This inspiring documentary features teen activists around the world who see a problem and try to fix it. From Malawi to Colorado they are fighting pollution, opposing child marriage, supporting education, freedom of speech and sustainable agriculture and demanding rights for the planet and indigenous people.
Melati Wijsen and her sister founded Bye Bye Plastic Bags, to fight the plastic waste which washes up in the shores of Indonesia when they were just 12 and 10. Filmmaker Flore Vasseur met Melati while making a documentary, and a few years on, the pair decided to meet other young people trying to help their communities and the planet.
In Africa they met two young women. Memory Banda in Malawi ran a campaign to raise the minimum age for marriage from 15 to 18 to protect girls from forced marriages and encourage their families to continue their education. Winnie Tushabe has helped 900 Ugandan families learn new agricultural techniques to gain food security. Like much of the continent, their land had been damaged by pesticides and Winnie taught them to use permaculture to grow crops and protect the soil.
At the age of 12, Mohammad Al Jaounde, a Syrian living with his family in a refugee camp in the Lebanon, created a school for children like him. Today it has 200 pupils (top photo) and Mohammad continues to run it virtually from Sweden, where he has found refuge.

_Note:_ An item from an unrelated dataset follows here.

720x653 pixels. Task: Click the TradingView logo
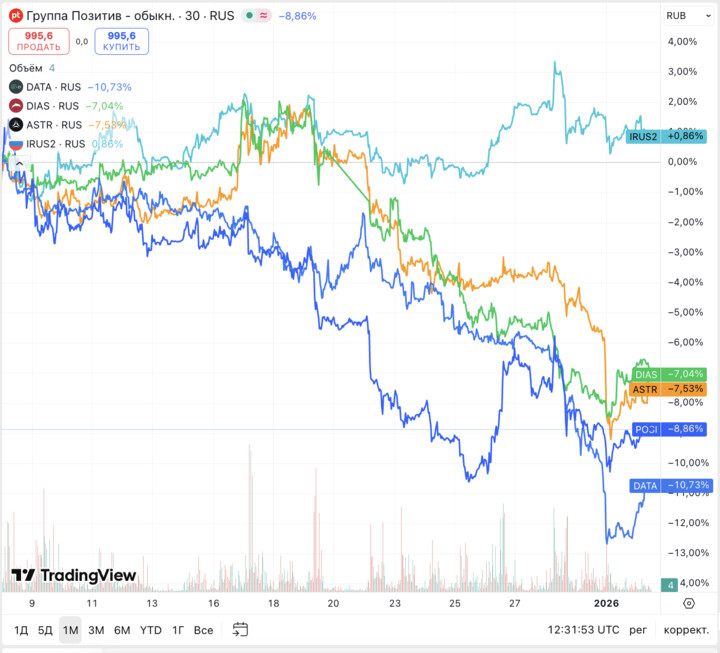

British teenager Mary Finn also helps refugees from Middle-East conflicts, arriving in Greece. She’s now training as a midwife to continue her humanitarian work.
Rene Silva lives in a favela in Brazil. At age 11 he created Vos das Comunidas to allow his community to create and share its own news. It now employs 16 journalists and campaigns for freedom of expression.
Xiuhtezcatl Martinez began campaigning as a young teen in Colorado on environmental issues. He’s also a talented rapper and keen to share his First Nations culture. He is one of a group of teens behind a group-action case asserting the U.S. government is flouting their rights by not protecting them from climate change.
All of these stories make up the feature-length documentary Bigger Than Us. So many of us find the problems we see around us so enormous they seem insurmountable. It’s inspiring to watch these young people who see a problem and decide to try to fix it, not wait for grown-ups to come along and do the job!
See our Ready-to-use resource on Xiuhtezcatl Martinez.
Watch the trailer
Bigger Than Us
On general release in cinemas
The film website gives lots of information about the different campaigners and their causes, and gives a link to contact each one. Could be a good class project!
> David Attenborough: People’s Advocate for the Planet
> Videos of a Teenage Eco-Warrior
> Greta’s Speech
Tag(s) : "activism" "climate change" "documentary" "ecology" "environment" "film" "freedom of expression" "indigenous people" "Native Americans" "plastic" "pollution" "refugees" "right to education" "Shine bright 1e" "sustainable development" "video"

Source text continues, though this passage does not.